Episode 23 of the anime, where Yuzuyu sticks up for her nursery school friend Marika, is probably the only worthwhile episode in the entire second half.  The rest are about Satsuki's (himself a completely unimportant side character) love interest's self doubts, Shouta's (a classmate at nursury school who we've never heard about before up until this point) abusive mom, Miki's (a cousin of Yuzuyu's we've never heard of until now) running away from home, etc.  Kokoro suddenly becoming a crybaby wimp wailing over her dead mom all day every day even though she's well into high school now and her mom died decades ago is equally ridiculous as a plot device.  This late in the story, she's obviously already learned how to cope with her mother's death, and would only cry once in a blue moon if something specifically reminded her of it.  Making a sad face all day every day over it is ridiculous.  I much preferred the strong, self-reliant Kokoro over this worthless crybaby version that needs tending to all the time like a pointlessly redundant Yuzuyu version 2.0.

It's a shame, because the first thirteen episodes of this series are spectacular.  They can make you tear up almost every episode for Yuzuyu's sake.  When Yuzuyu feels better, you feel better too.  And when she feels worse, you feel even worse than she does.  It's an emotional roller coaster and a hell of a dramatic story where you can understand everyone's feelings and nobody is really in the wrong.  That's about as good as writing can be.  If the story had extended on in that vein it would have been like another PapaKiki.  Instead it's stuck down here at 75th place because of the dead weight of the story's second half, and the fact that the anime did not resolve the mother's problems and bring a true end to the tale.

Rewatching the first half of Aishiteruze Baby was a delight.  Rewatching the second half was a chore.  I implore all story writers to stick to their original story.  Do not resort to manga filler.  Do not waste our time.  Do not get sidetracked and proceed immediately to 'Go.'  You are here to write the original main character's story, how that character solves that character's problems, and nobody else.  Everything and everybody else is a waste of everyone's time.

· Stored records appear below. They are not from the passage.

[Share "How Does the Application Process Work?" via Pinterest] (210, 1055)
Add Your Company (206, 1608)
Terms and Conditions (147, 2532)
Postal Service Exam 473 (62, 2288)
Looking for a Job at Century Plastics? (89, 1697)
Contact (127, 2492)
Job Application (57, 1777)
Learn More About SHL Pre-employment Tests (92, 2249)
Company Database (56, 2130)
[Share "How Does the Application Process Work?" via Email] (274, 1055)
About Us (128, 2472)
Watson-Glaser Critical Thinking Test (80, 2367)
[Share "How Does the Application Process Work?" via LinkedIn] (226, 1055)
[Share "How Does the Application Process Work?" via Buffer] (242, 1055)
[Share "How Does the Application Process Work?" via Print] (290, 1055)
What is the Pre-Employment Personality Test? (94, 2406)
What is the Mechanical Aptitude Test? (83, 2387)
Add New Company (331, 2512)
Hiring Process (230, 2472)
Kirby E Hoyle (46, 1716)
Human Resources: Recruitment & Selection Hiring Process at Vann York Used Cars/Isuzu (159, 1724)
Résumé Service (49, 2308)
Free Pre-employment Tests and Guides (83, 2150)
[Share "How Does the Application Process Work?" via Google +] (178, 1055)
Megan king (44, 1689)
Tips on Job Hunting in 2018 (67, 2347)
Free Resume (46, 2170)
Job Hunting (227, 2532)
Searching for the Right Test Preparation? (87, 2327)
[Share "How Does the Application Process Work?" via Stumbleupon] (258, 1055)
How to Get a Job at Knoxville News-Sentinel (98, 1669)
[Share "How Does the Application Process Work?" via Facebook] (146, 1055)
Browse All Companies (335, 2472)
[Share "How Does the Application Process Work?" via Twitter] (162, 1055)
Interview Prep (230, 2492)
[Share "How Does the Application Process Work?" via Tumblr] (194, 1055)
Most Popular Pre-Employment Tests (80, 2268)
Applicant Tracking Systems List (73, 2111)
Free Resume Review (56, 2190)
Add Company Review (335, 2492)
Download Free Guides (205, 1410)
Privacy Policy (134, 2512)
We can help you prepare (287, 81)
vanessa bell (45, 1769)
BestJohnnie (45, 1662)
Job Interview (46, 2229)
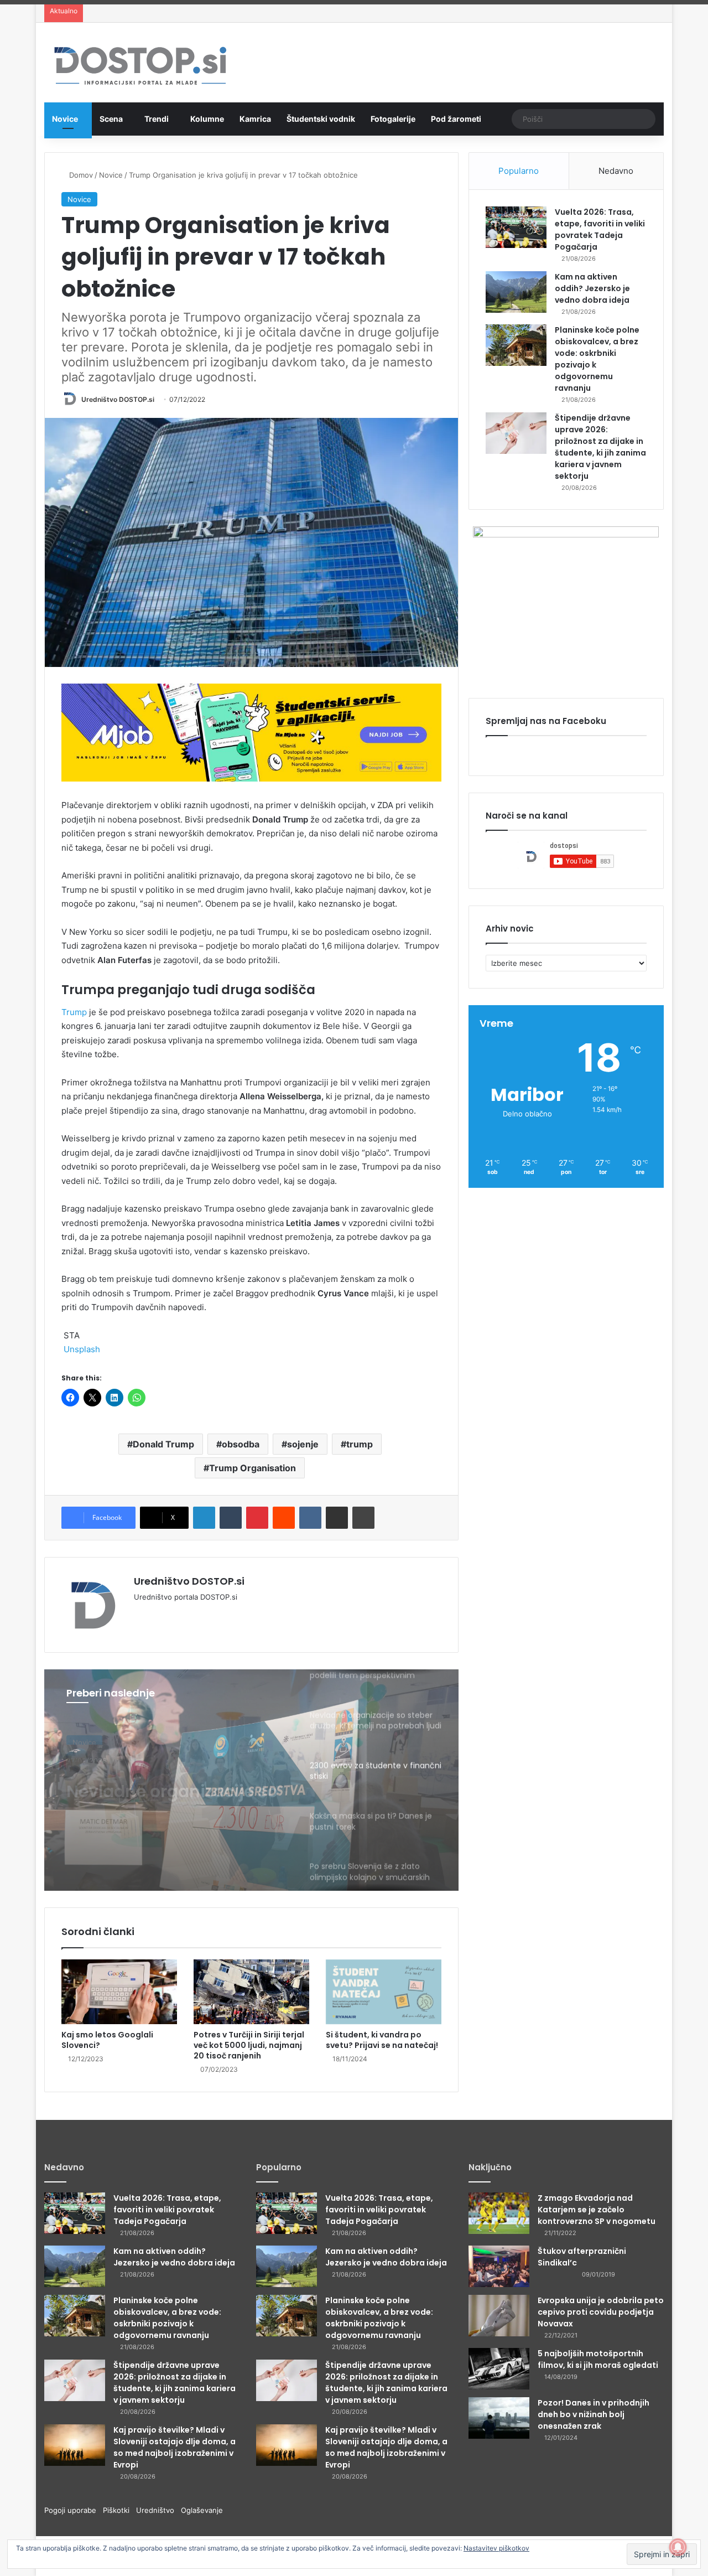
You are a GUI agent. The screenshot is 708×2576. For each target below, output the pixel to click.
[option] (251, 1780)
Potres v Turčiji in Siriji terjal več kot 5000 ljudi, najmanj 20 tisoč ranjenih (249, 2045)
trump (359, 1444)
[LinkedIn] (204, 1518)
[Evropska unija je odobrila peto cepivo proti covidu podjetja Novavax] (498, 2315)
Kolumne (207, 118)
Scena (111, 118)
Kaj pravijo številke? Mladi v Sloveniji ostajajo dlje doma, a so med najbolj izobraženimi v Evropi (174, 2447)
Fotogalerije (393, 118)
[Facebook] (153, 1615)
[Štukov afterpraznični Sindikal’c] (498, 2266)
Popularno (518, 170)
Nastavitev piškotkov (496, 2548)
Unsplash (82, 1349)
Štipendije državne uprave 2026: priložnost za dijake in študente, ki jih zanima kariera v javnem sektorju (600, 447)
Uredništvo (158, 2510)
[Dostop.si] (140, 66)
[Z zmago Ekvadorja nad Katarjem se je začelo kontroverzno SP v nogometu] (498, 2213)
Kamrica (255, 118)
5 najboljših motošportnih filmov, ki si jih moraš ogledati (598, 2359)
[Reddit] (284, 1518)
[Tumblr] (231, 1518)
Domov (80, 174)
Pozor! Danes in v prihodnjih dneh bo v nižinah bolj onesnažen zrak (593, 2414)
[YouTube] (167, 1615)
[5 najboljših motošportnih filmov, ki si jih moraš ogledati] (498, 2368)
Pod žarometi (456, 118)
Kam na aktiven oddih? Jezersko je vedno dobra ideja (592, 288)
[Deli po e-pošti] (337, 1518)
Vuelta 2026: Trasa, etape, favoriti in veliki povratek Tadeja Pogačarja (600, 229)
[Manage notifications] (678, 2547)
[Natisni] (363, 1518)
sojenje (303, 1444)
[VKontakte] (310, 1518)
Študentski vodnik (321, 118)
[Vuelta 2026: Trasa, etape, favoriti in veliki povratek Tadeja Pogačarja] (516, 227)
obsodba (240, 1444)
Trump (74, 1012)
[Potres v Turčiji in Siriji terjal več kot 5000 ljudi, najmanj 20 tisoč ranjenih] (251, 1992)
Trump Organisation (252, 1467)
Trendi (156, 118)
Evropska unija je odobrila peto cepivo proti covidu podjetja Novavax (601, 2312)
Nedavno (615, 170)
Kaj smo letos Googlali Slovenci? (107, 2040)
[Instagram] (180, 1615)
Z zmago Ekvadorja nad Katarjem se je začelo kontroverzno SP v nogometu (596, 2209)
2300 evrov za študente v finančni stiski (170, 1784)
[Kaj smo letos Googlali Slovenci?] (119, 1992)
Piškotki (119, 2510)
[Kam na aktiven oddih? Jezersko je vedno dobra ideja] (516, 292)
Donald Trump (163, 1444)
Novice (65, 118)
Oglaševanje (202, 2510)
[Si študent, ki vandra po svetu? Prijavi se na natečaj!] (383, 1992)
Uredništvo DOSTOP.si (117, 399)
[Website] (140, 1615)
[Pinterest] (257, 1518)
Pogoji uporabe (73, 2510)
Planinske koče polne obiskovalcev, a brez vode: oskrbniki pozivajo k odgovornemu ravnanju (167, 2318)
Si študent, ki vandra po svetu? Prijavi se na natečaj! (382, 2040)
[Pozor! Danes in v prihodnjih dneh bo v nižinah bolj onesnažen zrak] (498, 2418)
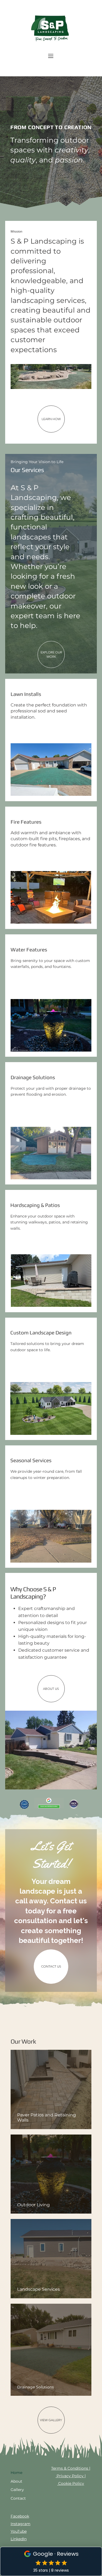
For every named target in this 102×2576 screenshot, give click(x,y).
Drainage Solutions (35, 2387)
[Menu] (51, 56)
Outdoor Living (33, 2204)
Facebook (20, 2516)
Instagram (20, 2523)
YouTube (19, 2531)
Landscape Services (38, 2289)
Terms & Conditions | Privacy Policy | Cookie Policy (70, 2476)
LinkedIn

Aishiteruze Baby's rewatching is finally complete.  Next up is Chihayafuru season 2.  This should go a lot more smoothly, since the story never swerves or deviates away from the main character's quest to become Karuta Queen.  On the downside, though, Karuta isn't nearly as interesting a topic as child abandonment, so even if you stick closely to it that won't get you very far.  >>.

Speaking of manga filler, the latest chapter of Bleach was a perfect rendition of nothing-hood.  Not a single character's situation changed.  Not even a single character's spacial location changed.  It was such a waste of space as a chapter, that I didn't even have to update my bleach situational report permapost by a single word to take into account the 'action' of the latest chapter.  It's hard to believe so little can happen when at the exact same time, there was so much action and excitement in the latest Fairy Tail and One Piece chapters, who apparently understand how to actually progress a story with the space they are given to draw with.  It's chapters like these that give Bleach its bad reputation.  Almost always, the criticism against Bleach is unfounded and obnoxious, but there's nothing I can say in defense of this chapter.